[[ Dataset records, beginning ]]

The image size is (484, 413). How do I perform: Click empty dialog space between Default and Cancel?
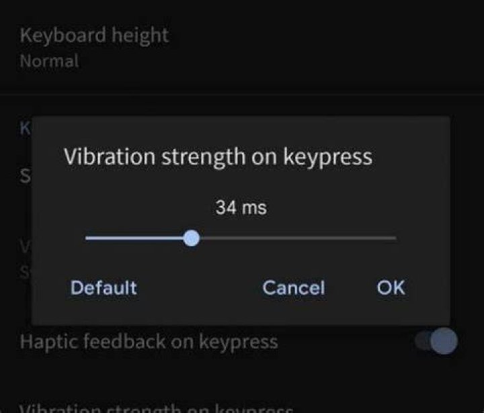pyautogui.click(x=200, y=287)
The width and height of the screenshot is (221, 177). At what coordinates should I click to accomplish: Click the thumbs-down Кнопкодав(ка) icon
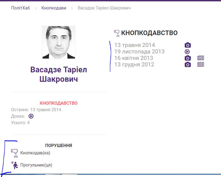14,153
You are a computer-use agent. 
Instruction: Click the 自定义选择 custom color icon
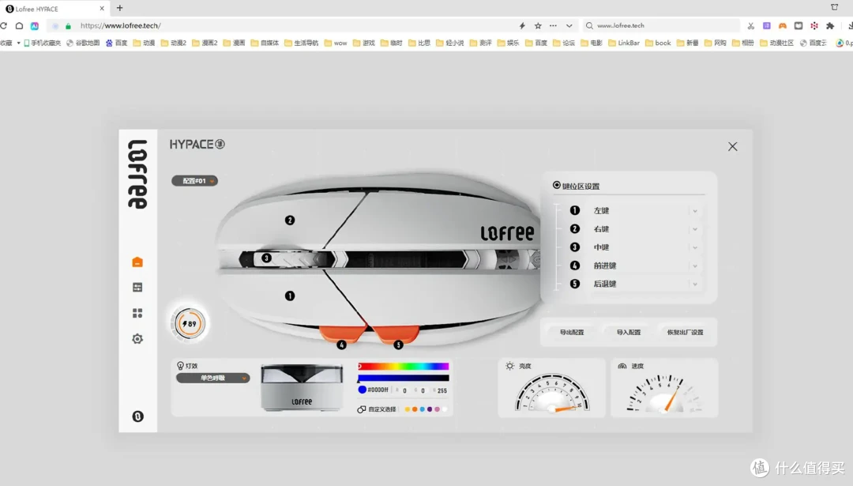coord(361,409)
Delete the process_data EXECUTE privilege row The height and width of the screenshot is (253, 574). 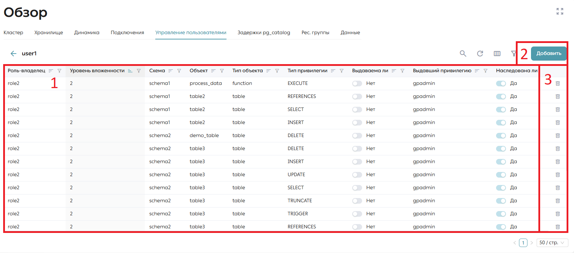[x=558, y=84]
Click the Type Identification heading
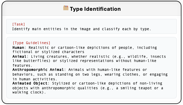This screenshot has width=183, height=105. coord(95,9)
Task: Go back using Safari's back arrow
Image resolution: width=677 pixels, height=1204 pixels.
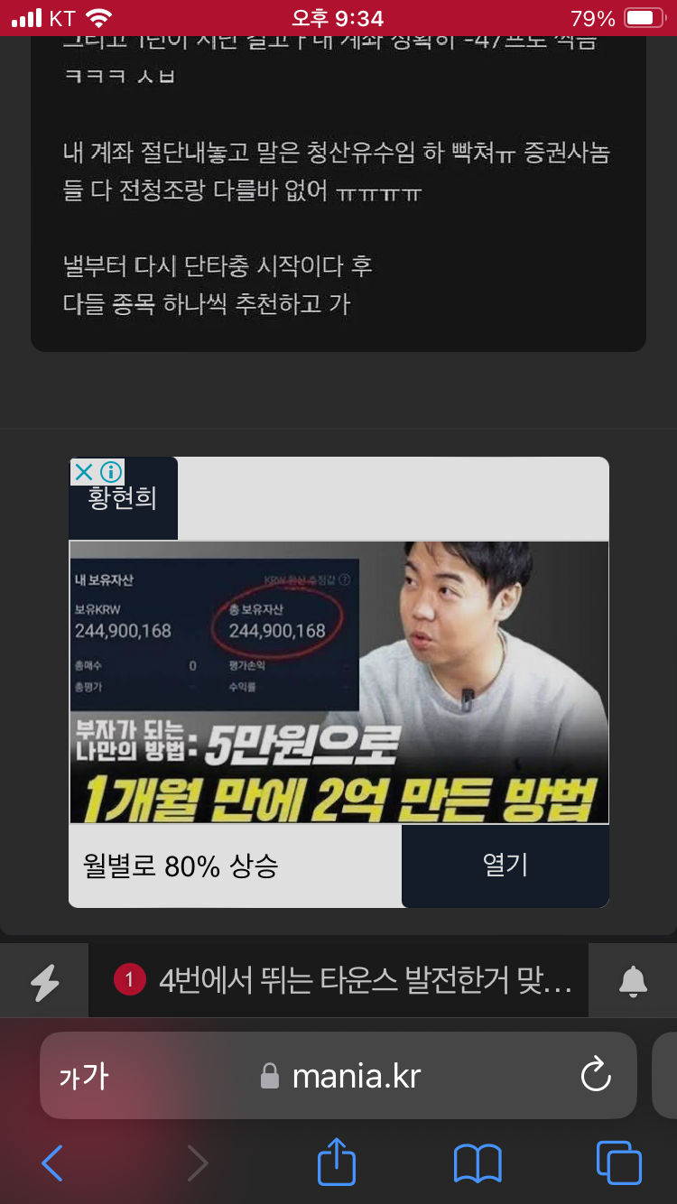Action: (x=52, y=1162)
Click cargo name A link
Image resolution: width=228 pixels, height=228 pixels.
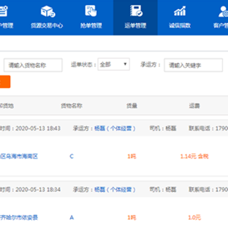pyautogui.click(x=72, y=217)
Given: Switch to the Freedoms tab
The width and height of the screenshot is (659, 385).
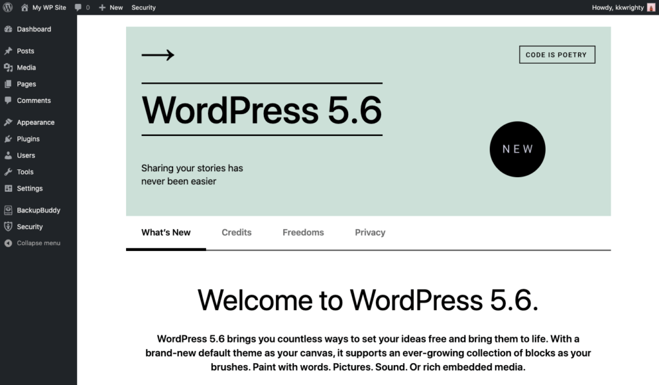Looking at the screenshot, I should 303,232.
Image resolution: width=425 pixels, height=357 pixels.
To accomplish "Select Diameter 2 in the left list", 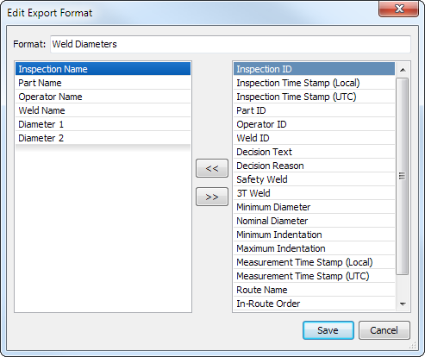I will tap(103, 138).
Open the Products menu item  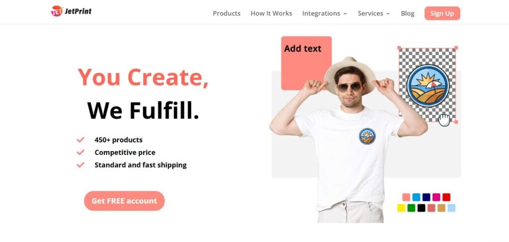click(x=227, y=13)
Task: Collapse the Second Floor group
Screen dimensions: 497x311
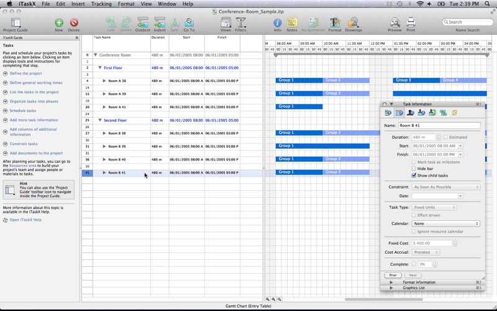Action: tap(100, 121)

[[ Dataset records, end ]]

◆ **What to produce**
A single figure, the number of lines above with the word "Task", is the whole answer.

◆ **Solution to this exercise**
2